*Task instructions:*
In the data that follows, how many lines include the string "panel"? Answer with the number alone.
___ Data extract ___
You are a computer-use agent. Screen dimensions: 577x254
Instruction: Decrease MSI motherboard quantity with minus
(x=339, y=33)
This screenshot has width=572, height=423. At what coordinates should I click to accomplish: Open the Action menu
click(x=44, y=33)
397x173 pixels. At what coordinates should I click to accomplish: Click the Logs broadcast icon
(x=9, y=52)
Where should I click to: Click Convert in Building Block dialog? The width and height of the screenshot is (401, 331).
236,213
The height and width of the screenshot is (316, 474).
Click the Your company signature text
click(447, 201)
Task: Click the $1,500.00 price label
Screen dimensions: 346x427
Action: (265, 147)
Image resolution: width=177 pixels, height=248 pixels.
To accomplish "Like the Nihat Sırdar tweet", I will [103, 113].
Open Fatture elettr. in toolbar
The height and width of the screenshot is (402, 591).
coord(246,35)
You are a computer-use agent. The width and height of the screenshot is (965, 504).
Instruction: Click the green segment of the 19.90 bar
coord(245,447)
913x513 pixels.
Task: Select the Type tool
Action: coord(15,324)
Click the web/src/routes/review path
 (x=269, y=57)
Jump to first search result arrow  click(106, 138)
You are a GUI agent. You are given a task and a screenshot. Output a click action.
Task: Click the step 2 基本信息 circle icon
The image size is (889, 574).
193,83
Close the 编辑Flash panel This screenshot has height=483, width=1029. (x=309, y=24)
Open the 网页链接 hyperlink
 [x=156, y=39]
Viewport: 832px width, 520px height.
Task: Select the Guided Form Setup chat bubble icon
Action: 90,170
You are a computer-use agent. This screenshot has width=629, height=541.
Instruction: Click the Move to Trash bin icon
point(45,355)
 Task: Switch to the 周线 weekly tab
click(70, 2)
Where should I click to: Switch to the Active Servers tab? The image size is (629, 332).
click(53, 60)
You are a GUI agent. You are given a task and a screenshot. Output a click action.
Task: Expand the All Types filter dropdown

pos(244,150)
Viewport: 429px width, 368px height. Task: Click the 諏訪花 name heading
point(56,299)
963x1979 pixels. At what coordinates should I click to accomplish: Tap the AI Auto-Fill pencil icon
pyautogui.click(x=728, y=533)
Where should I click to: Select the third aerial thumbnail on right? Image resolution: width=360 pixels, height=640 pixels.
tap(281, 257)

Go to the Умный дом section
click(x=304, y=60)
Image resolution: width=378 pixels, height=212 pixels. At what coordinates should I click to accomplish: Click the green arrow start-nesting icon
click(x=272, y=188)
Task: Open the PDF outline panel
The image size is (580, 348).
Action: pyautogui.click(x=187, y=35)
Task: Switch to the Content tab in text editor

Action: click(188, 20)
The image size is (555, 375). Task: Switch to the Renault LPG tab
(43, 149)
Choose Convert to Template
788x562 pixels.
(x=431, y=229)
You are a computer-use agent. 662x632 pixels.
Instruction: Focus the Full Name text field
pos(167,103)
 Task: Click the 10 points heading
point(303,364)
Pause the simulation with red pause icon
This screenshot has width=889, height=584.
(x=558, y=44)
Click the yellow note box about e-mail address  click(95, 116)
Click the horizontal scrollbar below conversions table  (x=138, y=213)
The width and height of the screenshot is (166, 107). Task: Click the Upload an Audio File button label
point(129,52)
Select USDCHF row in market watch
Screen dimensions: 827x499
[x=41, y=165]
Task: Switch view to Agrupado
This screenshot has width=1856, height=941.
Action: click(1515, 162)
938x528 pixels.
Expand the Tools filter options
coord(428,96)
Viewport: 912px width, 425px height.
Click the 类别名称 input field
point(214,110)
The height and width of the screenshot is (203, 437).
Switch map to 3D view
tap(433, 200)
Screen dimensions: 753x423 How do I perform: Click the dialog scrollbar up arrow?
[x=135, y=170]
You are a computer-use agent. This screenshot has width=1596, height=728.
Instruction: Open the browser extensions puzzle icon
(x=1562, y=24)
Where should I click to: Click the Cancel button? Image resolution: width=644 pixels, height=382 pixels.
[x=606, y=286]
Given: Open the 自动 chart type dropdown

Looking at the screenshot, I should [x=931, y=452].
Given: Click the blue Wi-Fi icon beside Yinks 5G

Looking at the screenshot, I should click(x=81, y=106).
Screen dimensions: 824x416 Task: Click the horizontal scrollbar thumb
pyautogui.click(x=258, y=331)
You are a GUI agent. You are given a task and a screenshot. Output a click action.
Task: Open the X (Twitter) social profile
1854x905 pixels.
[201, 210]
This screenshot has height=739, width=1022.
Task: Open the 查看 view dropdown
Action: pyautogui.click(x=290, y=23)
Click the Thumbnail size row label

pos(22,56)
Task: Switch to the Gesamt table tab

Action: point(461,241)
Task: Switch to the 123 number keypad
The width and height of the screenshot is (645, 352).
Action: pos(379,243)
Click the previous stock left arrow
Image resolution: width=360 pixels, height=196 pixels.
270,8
___
*Reply to the exercise:*
2